*PROVIDED RECORDS*.
━━━━━━━━━━

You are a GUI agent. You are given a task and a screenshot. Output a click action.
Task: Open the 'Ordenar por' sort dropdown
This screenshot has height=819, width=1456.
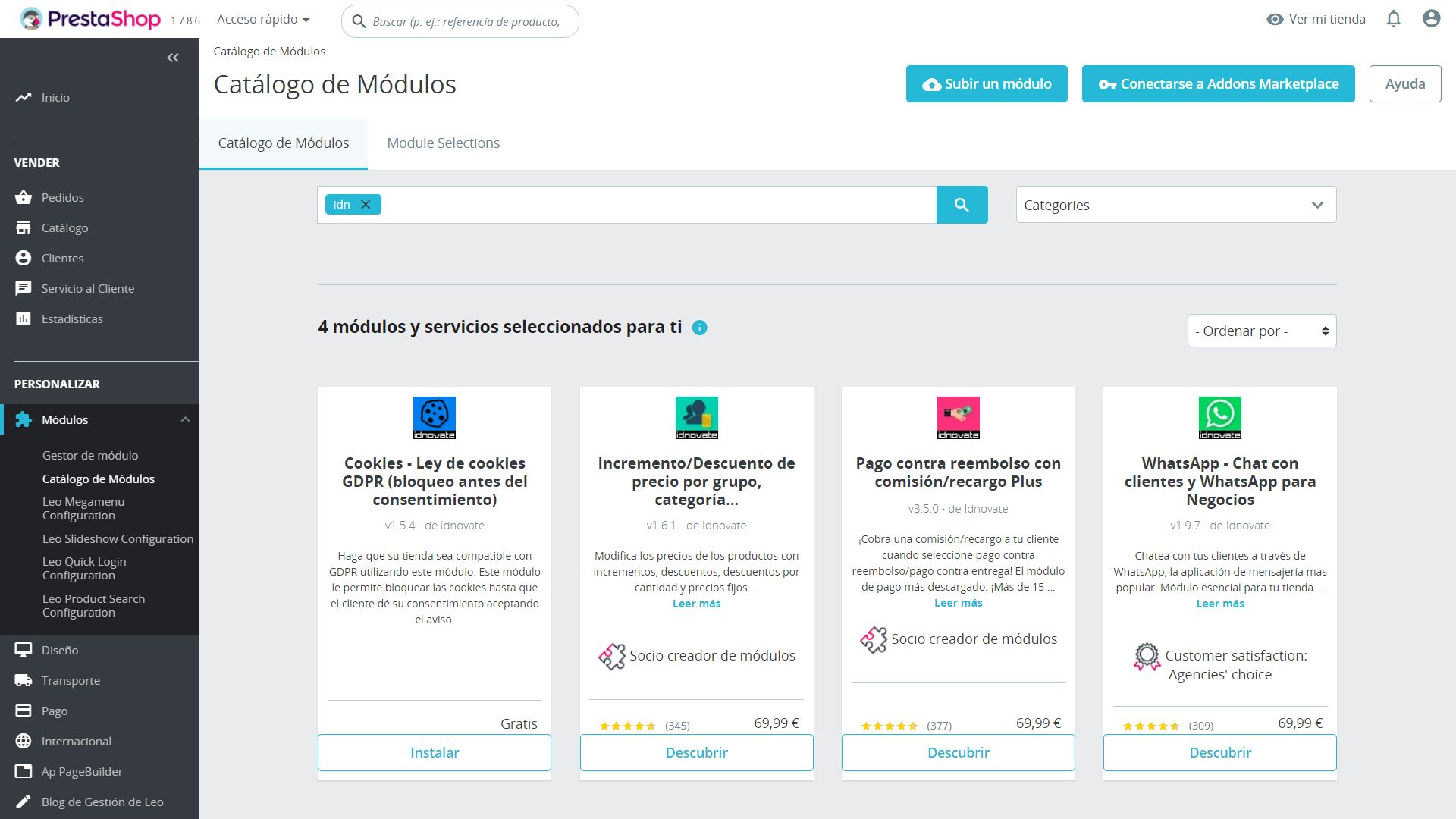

━━━━━━━━━━

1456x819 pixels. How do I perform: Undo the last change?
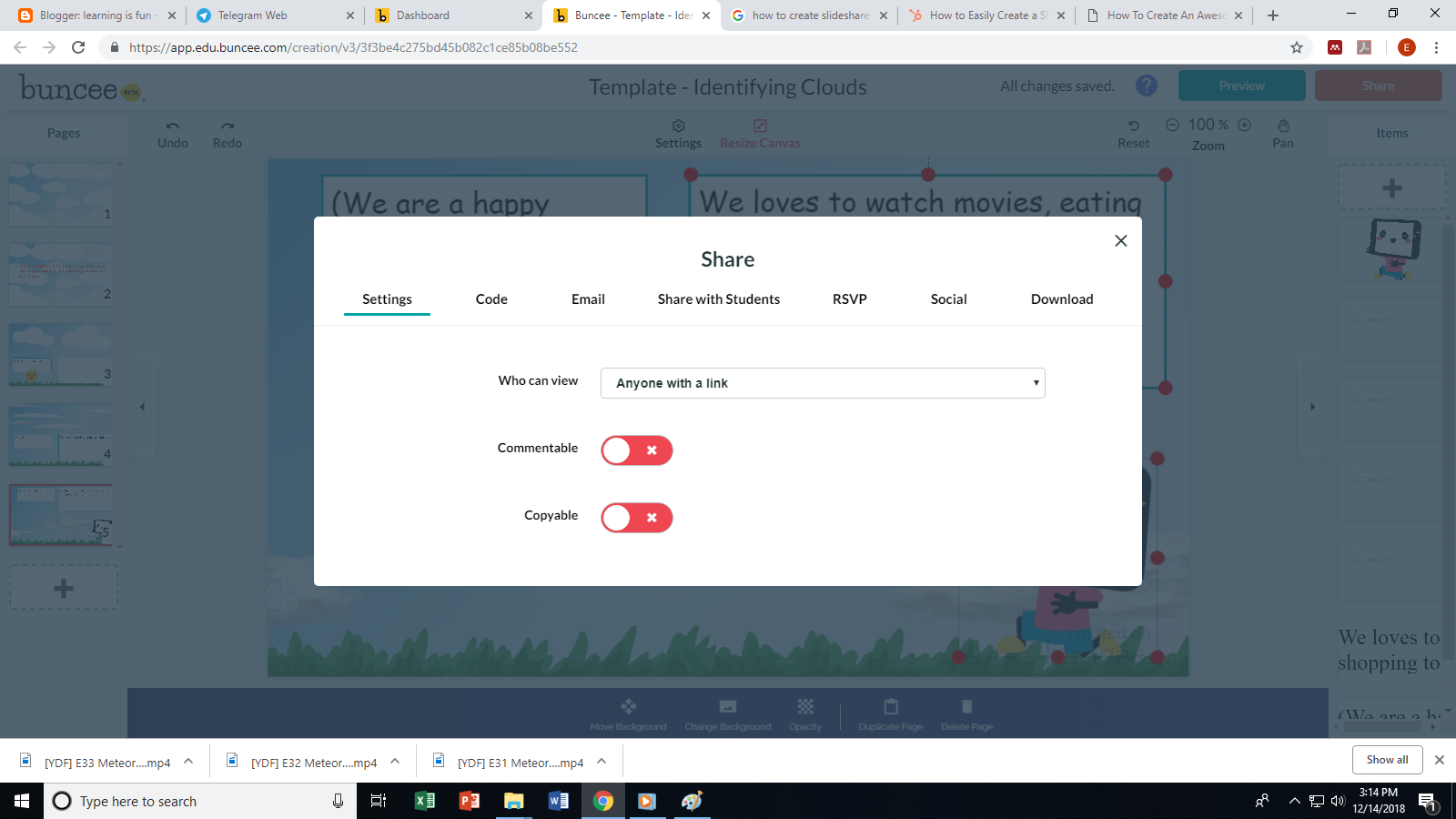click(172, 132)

━━━━━━━━━━

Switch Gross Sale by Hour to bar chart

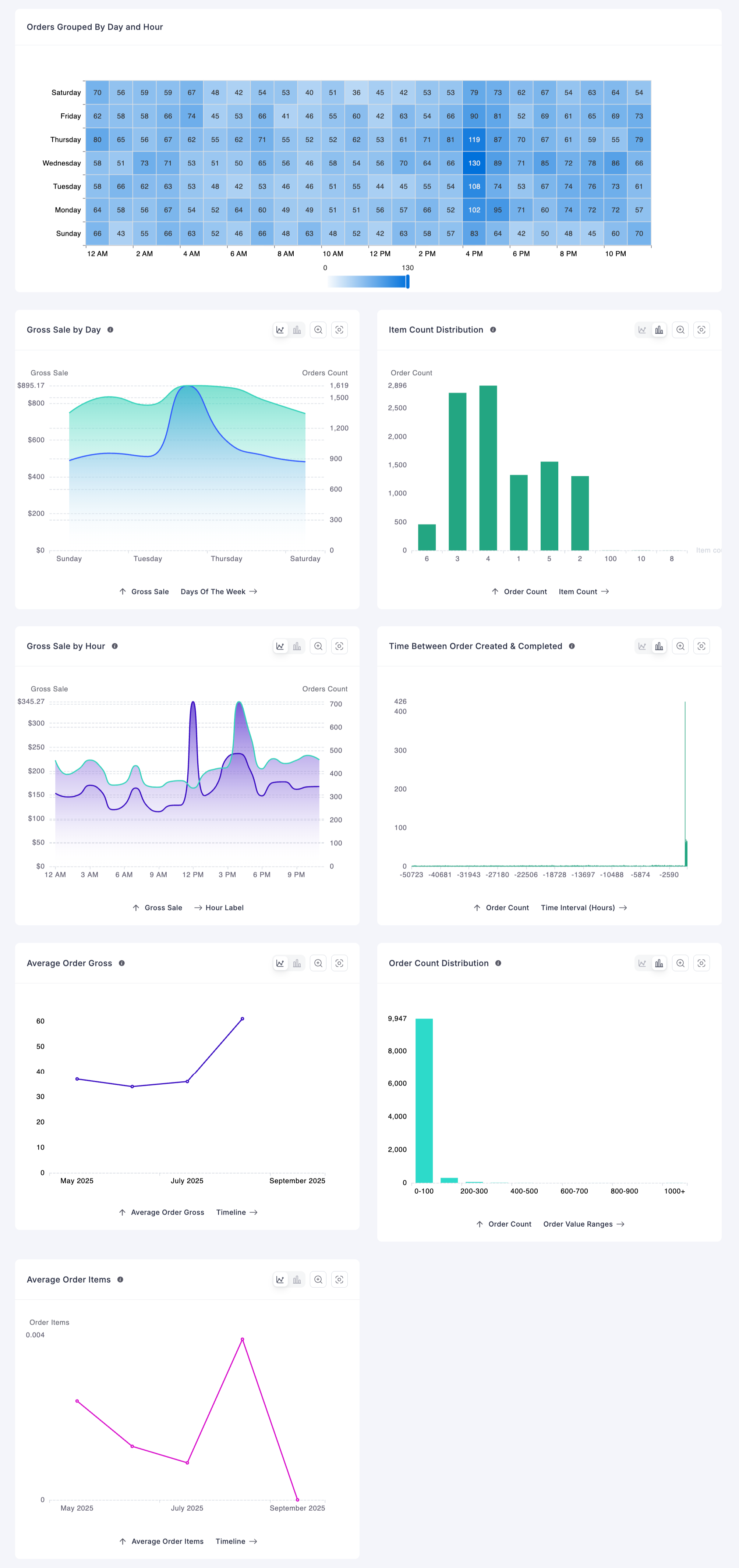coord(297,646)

━━━━━━━━━━

*YOUR TASK*.
Look over the material above and report each line holding "screenshot".

*THE COMPLETED TASK*.
You are a GUI agent. You are given a task and a screenshot. Output a click action.
This screenshot has height=819, width=1456.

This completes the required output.